*Given exercise*. Write out the passage of the album review below word for word, starting with "The first CD" and going on through "of the set).".

*Text section*.
__________________________________________________
The first CD features composed tracks (or, as Hammer refers to them, “handcrafted songs”) which were inspired by the artist’s travels during his 40+ years of journeys. One can ascertain this by a quick reading of the songs’ titles: Country Road, Maine Morning, Moving, Outbound Train, and more. The second disc, unlike the first, is wholly improvisational with all 20 tracks being recorded in single takes. According to the liner notes, Hammer would just sit down and play - the results were these twenty selections which he refers to as “detours” (since he recorded the improvisations while he was working on the first disc of the set).

Having reviewed Doug Hammer’s music before, I was expecting a display of artistry and technical mastery and there is ample evidence of each after just a few songs on disc 1. The title track opens with a flurry, a rapid pace meant to convey the excitement of starting a trip as well as evoking the actual motion of same, perhaps looking out a car window or even on a train? At first, the music is a soft yet fast refrain, but the power of the piece elevates as it progresses becoming positively energizing, always, though, with an undercurrent of movement via that same refrain. “Country Road” slows down the pace to a gentle meander, almost to the point that maybe the traveling here is done on horseback at a slow trot. There is also a palpable sensation of nostalgia that I detect, very “small town-ish” in feel. "Maine Morning" crackles with energy but not in an overpowering way. Visually, the music suggests being out on a sailboat off the coast of, maybe, Bar Harbor, riding the wind as the sun glistens off the waves. Pendulum showcases Hammer’s skill at crafting jazzy riffs (is he channeling Dave Brubeck on this track?) while City of Dreams has an air of gentle beauty as it spins out in relatively minimalist yet romantic fashion (I can see this serving as a wedding processional tune). I like the rolling refrain which opens “Outbound Train” over which Hammer delicately picks out a wistful lead melody, and I was charmed by the soothing counter-play Hammer exhibits between his left and right hands at the start of After the Storm.
__________________________________________________
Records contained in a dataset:
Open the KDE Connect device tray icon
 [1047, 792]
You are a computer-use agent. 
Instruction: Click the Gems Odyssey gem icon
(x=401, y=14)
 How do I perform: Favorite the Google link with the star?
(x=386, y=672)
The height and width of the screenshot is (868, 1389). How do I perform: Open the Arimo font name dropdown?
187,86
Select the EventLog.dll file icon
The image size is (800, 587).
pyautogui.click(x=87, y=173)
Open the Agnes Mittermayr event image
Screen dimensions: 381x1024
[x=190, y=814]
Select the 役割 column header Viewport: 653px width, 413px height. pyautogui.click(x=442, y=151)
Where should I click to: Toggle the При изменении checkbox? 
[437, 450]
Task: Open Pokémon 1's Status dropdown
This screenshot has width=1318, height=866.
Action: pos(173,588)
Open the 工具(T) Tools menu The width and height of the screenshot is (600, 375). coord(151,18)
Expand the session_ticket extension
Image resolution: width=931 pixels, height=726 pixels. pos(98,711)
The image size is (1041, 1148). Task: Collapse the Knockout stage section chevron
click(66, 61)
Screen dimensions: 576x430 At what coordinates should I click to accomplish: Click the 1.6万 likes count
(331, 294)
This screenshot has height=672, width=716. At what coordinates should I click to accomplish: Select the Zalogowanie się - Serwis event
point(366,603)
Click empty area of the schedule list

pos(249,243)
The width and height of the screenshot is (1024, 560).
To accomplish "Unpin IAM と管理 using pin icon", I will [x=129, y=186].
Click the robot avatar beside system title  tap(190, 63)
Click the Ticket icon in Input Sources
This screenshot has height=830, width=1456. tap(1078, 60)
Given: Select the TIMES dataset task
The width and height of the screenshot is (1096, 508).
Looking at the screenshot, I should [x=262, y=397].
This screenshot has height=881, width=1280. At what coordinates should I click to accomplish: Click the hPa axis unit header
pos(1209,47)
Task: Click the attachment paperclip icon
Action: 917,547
__________________________________________________
*Written answer*.
The first CD features composed tracks (or, as Hammer refers to them, “handcrafted songs”) which were inspired by the artist’s travels during his 40+ years of journeys. One can ascertain this by a quick reading of the songs’ titles: Country Road, Maine Morning, Moving, Outbound Train, and more. The second disc, unlike the first, is wholly improvisational with all 20 tracks being recorded in single takes. According to the liner notes, Hammer would just sit down and play - the results were these twenty selections which he refers to as “detours” (since he recorded the improvisations while he was working on the first disc of the set).